Ce qui rend encore plus urgente la nécessité de lutter contrele fléau, en concentrant une part importante des efforts sur les femmes enceintes et allaitantes, et les nourrissons pendant la période cruciale des 1000 jours entourant la naissance d’un enfant, insistent les initiateurs de l’Unitlife.
«En raison de la pandémie de la Covid-19, beaucoup de parents ne sont plus en mesure de nourrir leurs enfants correctement. Or, la nutrition constitue le socle qui permet de donner aux enfants le meilleur départ dans la vie et d’échapper ainsi au cycle de la pauvreté ou des conflits. C’est pour cela que la nutrition impacte directement la réalisation d’au moins 12 des 17 objectifs de développement durable», insiste Scalling Up Nutrition Movement, mouvement réunissant, outre les gouvernements des pays SUN, tous les acteurs (société civile, Nations unies, bailleurs, entreprises et chercheurs) dans un effort collectif pour améliorer la nutrition.
Surtout que les conséquences de la malnutrition chronique – retard de croissance, développement cérébral altéré et système immunitaire affaibli – sont, en grande partie, irréversibles. Aujourd’hui, 1 enfant sur 5 dans le monde souffre de cette maladie.
Par rapport à leurs semblables, les enfants qui en sont atteints «ont du mal à réussir à l’école et gagnent en moyenne 20% de moins à l’âge adulte». Aussi, la présence de la malnutrition chronique est non seulement une tragédie humaine, mais également un énorme obstacle au développement économique des pays. En Afrique, où elle touche 1 enfant sur 3, le coût de la dénutrition est estimé à 16% du PIB de certains pays. Et, bien qu’elle affecte près de 150 millions d’enfants dans le monde, la malnutrition chronique reste peu connue du public.
C’est dire à quel point la pandémie de Covid-19 s’est avérée destructrice et les enjeux liés aux systèmes alimentaires cruciaux dans leurs dimensions à la fois sociale, environnementale et économique. En témoignent encore nombre d’indicateurs mis en exergue par le Réseau mondial contre les crises alimentaires (GNAFC) dans son rapport 2021 : dans les 39 pays et territoires qui ont connu des crises alimentaires au cours des cinq années, le nombre de personnes confrontées à des niveaux élevés d’insécurité alimentaire aiguë est passé de 94 millions à 147 millions entre 2016 et 2020.
En outre, dans les 55 pays et territoires frappés par une crise alimentaire, plus de 75 millions d’enfants de moins de 5 ans souffraient d’un retard de croissance (trop petite taille) et plus de 15 millions d’entre eux souffraient d’émaciation (maigreur excessive) en 2020.
Si l’on se fie toujours à l’état des lieux dressé par le Réseau mondial, la tendance haussière du phénomène s’expliquerait, surtout, par les violents bouleversements socioéconomiques provoqués par la Covid-19 qui «ont pris la place des événements météorologiques, tant par le nombre de personnes que par le nombre de pays touchés».

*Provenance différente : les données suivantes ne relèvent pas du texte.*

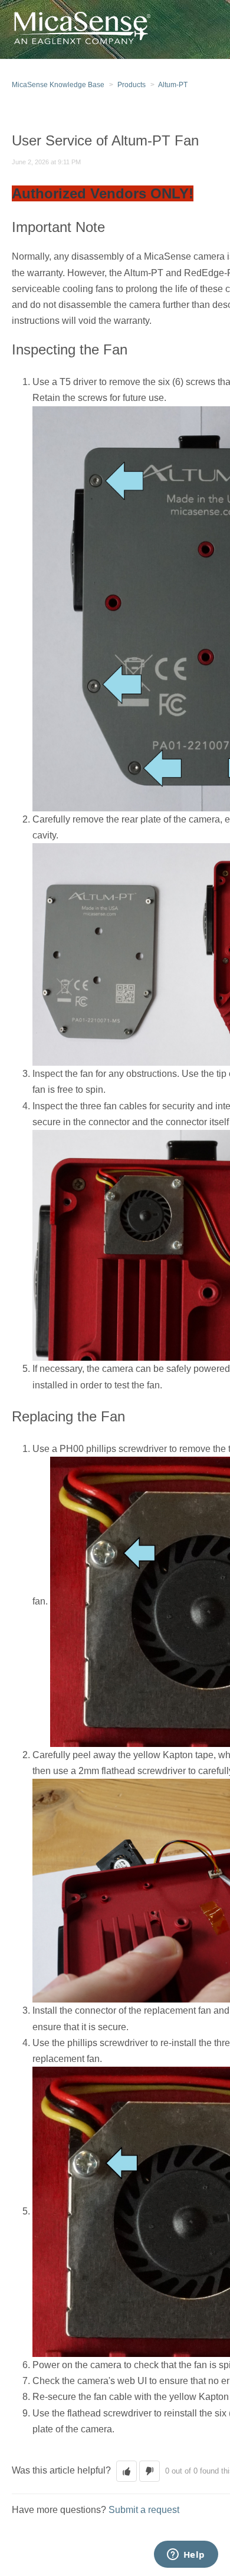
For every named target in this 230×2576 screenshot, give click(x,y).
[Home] (81, 29)
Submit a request (144, 2510)
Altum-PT (173, 85)
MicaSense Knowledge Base (58, 85)
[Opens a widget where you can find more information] (185, 2555)
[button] (126, 2471)
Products (131, 85)
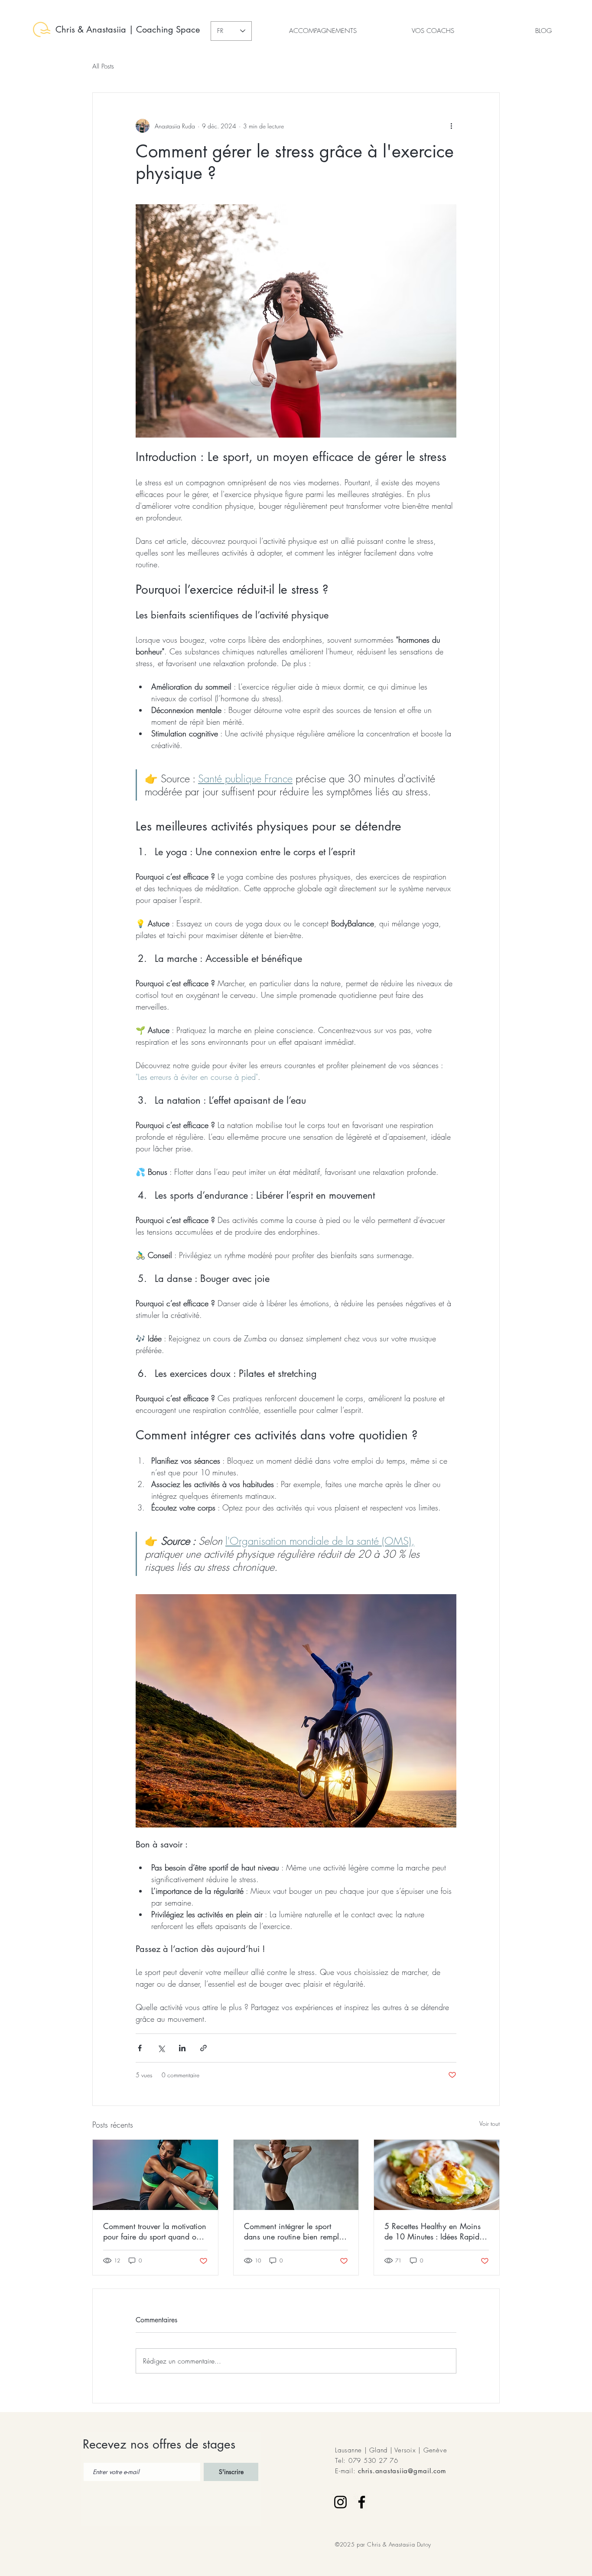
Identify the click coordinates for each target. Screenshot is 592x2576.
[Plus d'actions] (451, 126)
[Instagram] (340, 2502)
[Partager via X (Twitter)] (161, 2048)
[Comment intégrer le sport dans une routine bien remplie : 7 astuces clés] (296, 2175)
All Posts (103, 66)
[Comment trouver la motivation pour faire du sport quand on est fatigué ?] (155, 2175)
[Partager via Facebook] (140, 2048)
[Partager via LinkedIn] (182, 2048)
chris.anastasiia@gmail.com (402, 2471)
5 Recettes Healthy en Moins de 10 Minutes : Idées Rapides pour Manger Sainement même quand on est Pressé (435, 2231)
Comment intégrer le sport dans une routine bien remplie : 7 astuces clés (294, 2231)
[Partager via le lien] (203, 2048)
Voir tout (489, 2123)
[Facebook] (361, 2502)
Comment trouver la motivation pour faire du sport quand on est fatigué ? (154, 2231)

A vrai dire, «la pandémie de Covid-19 a révélé la fragilité du système alimentaire mondial et la nécessité de rendre les systèmes plus équitables, plus durables et plus résilients afin qu’ils fournissent de manière ininterrompue une alimentation nutritive à 8,5 milliards d’êtres humains d’ici à 2030», admet le Réseau GNAFC.
D’où la nécessité d’une transformation radicale des systèmes agroalimentaires en vue de concrétiser les objectifs de développement durable. «Le caractère prolongé de la plupart des crises alimentaires atteste que les évolutions environnementales, sociales et économiques inscrites dans la durée, qui se doublent de conflits plus nombreux et d’une insécurité croissante, érodent la résilience des systèmes agroalimentaires.
A défaut d’un renversement des tendances que l’on observe aujourd’hui, la fréquence et la gravité des crises alimentaires iront croissant», préviennent les membres de cette alliance internationale qui œuvre en faveur d’une sécurité alimentaire et nutritionnelle durable dans le monde.